By Reginald Williams,
Special to the AFRO

If Congress acts quickly enough, Kevin Jackson just may survive the disease that is trying to suffocate him. 

Each month he has to come up with $3,000, his co-pay for a 90-day supply of  nintedanib. The cost without insurance lands somewhere near $20,000.

Sold under the name Ofev, the oral medication treats people with pulmonary fibrosis, a lung disease affected by severe scarring.

Jackson, a licensed clinical professional counselor, was diagnosed with interstitial pulmonary fibrosis in 2012. His lungs are filled with small nodules that create scarring.

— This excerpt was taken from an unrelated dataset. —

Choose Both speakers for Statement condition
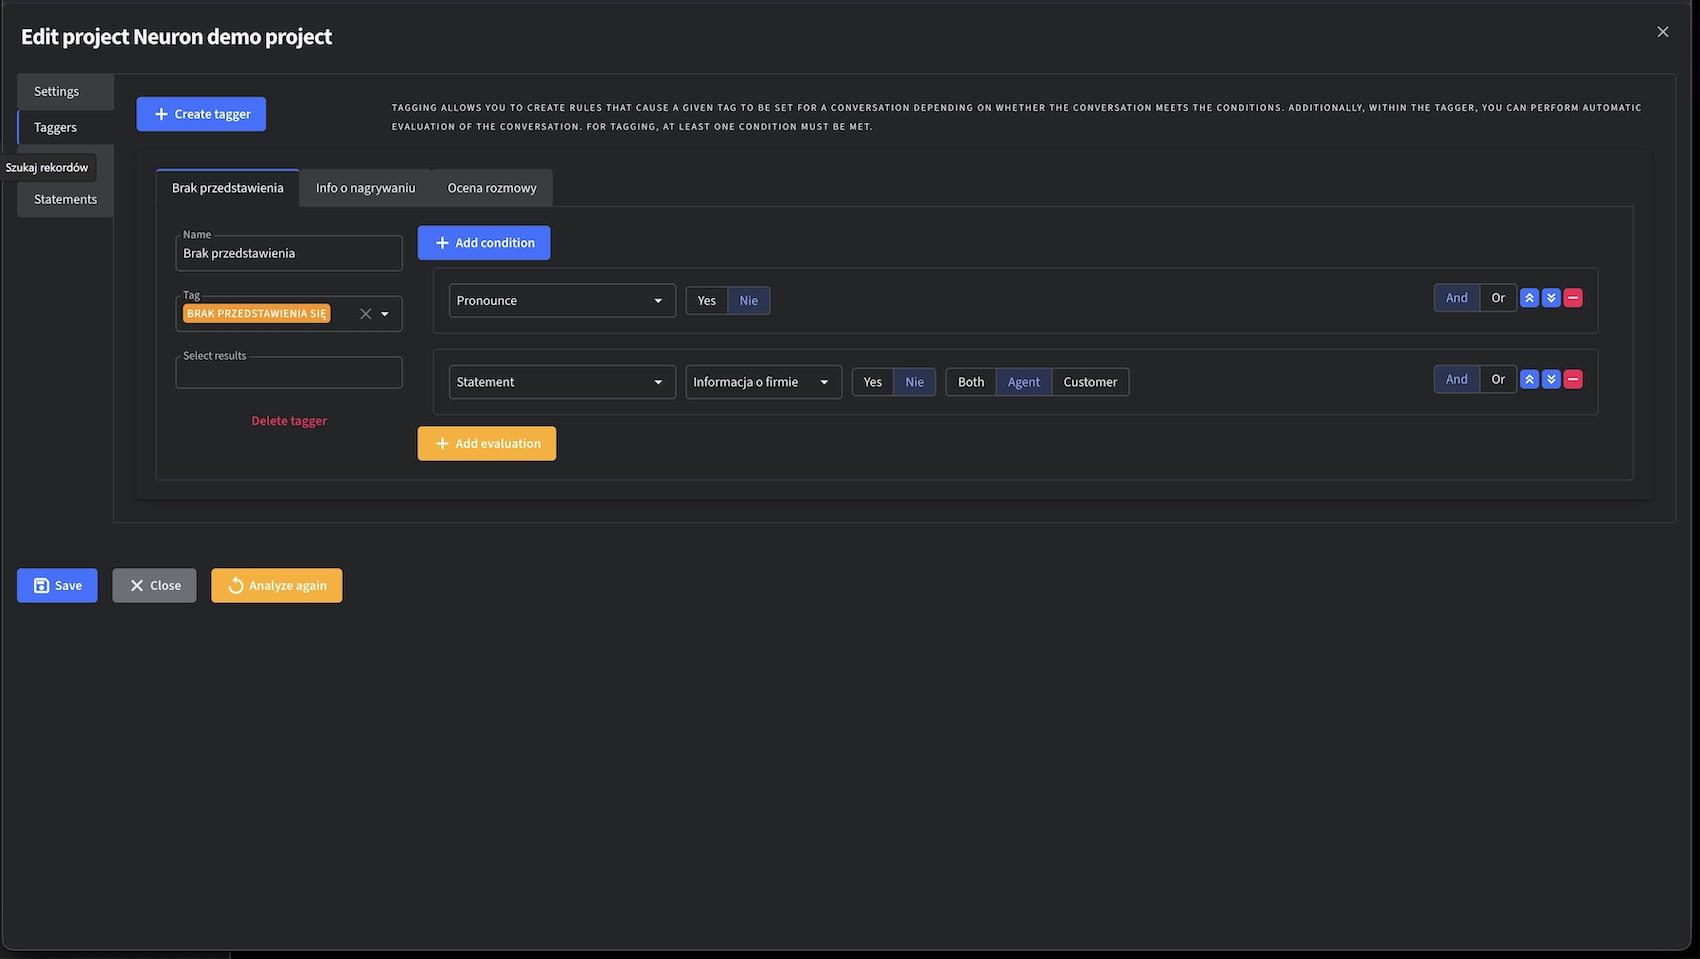The width and height of the screenshot is (1700, 959). pyautogui.click(x=971, y=382)
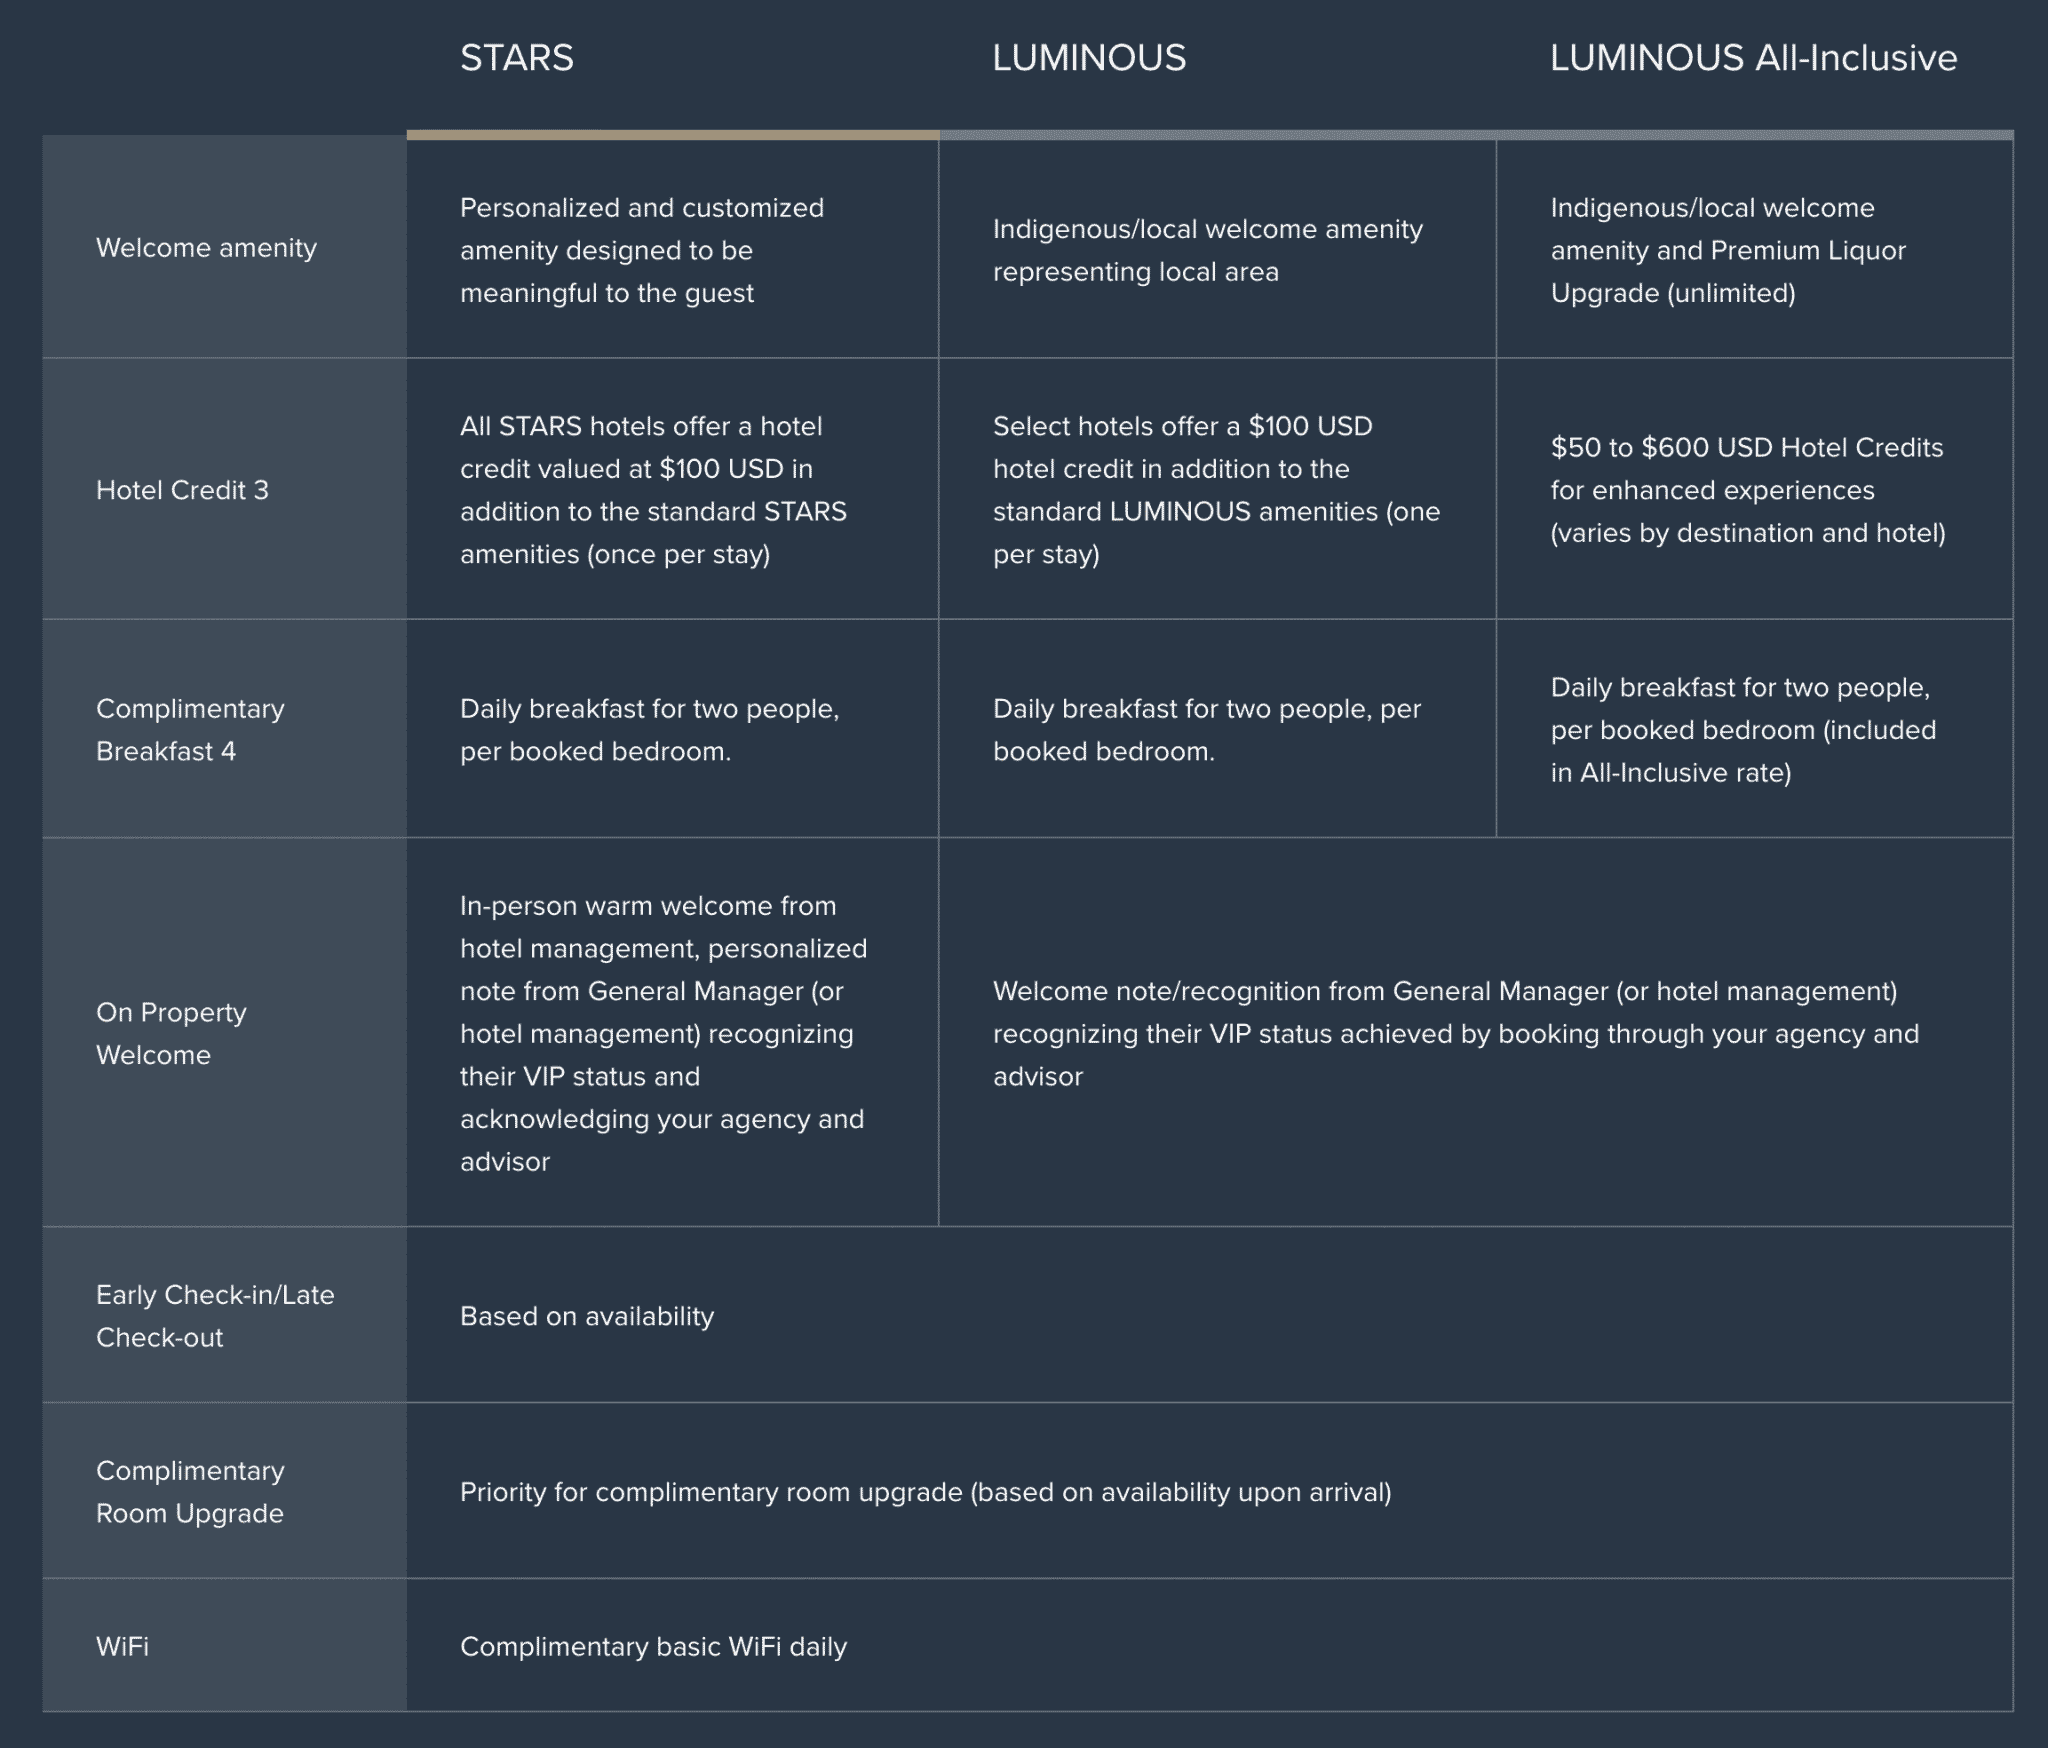
Task: Click the 'Personalized and customized amenity' cell
Action: (x=641, y=250)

The fibrosis’ side effects include bouts of losing air, which causes intense coughing spells, and the former athletic standout’s mean arterial pressure levels regularly dip in the low 60 millimeters of mercury, barely enough to send oxygen to the brain. 

Ofev, approved by the Food and Drug Administration in 2014, according to medical experts, can slow the progression of lung scarring.

In Jackson’s attempt to improve the quality of his life, the cost to improve his health is excessive and frustrating for the U.S. Marine Corps veteran of 33 years.

“It’s frustrating. It makes me angry. There is a sense of betrayal. Ultimately, it’s the state of humanity. In our state of humanity, we are greedy—and we do not work for the good of the whole. We work for the good of the one,” said Jackson with regards to the government’s duplicity in his diagnosis.

While the 27 European Union countries regulate drug prices by negotiating directly with pharmaceutical companies or Big Pharma as they are known, set their prices without interference from the government. 

Many Americans, including Jackson, believe the medicine monopoly is rooted in greed and their intimate government relationships. Research reveals that pharmaceutical and healthcare products spent more than $300 million in 2022 lobbying Congress. The Pharmaceutical Research & Manufacturers of America (PhRMA), the No. 1 individual pharmaceutical lobbyist, spent $29.2 million.

“Humanity has a problem with greed. It will always look after its self-interest, and that’s how I look at Big Pharma,” explained Jackson. “Big Pharma is unfortunately imprisoned by their own arrogance, believing themselves to be making money for the benefit of all, supposedly so that they can altruistically give—yet not recognizing that there’s a little old dude in Bowie, Maryland, who needs some pills, and they want to charge him $3,000 for 90 days of pills.”

Ofev does not have a generic equivalent. The patent, held by Boehringer Ingelheim International, for the drug specifically needed by Jackson expires on Dec. 20, 2025. There is no incentive for a pharmaceutical company to reduce the cost of a drug while they own the patent. The goal for a company is to earn as much revenue as possible before the drug loses its exclusive rights. The expiration of the drug’s patent makes way for generic offerings at a reduced cost.   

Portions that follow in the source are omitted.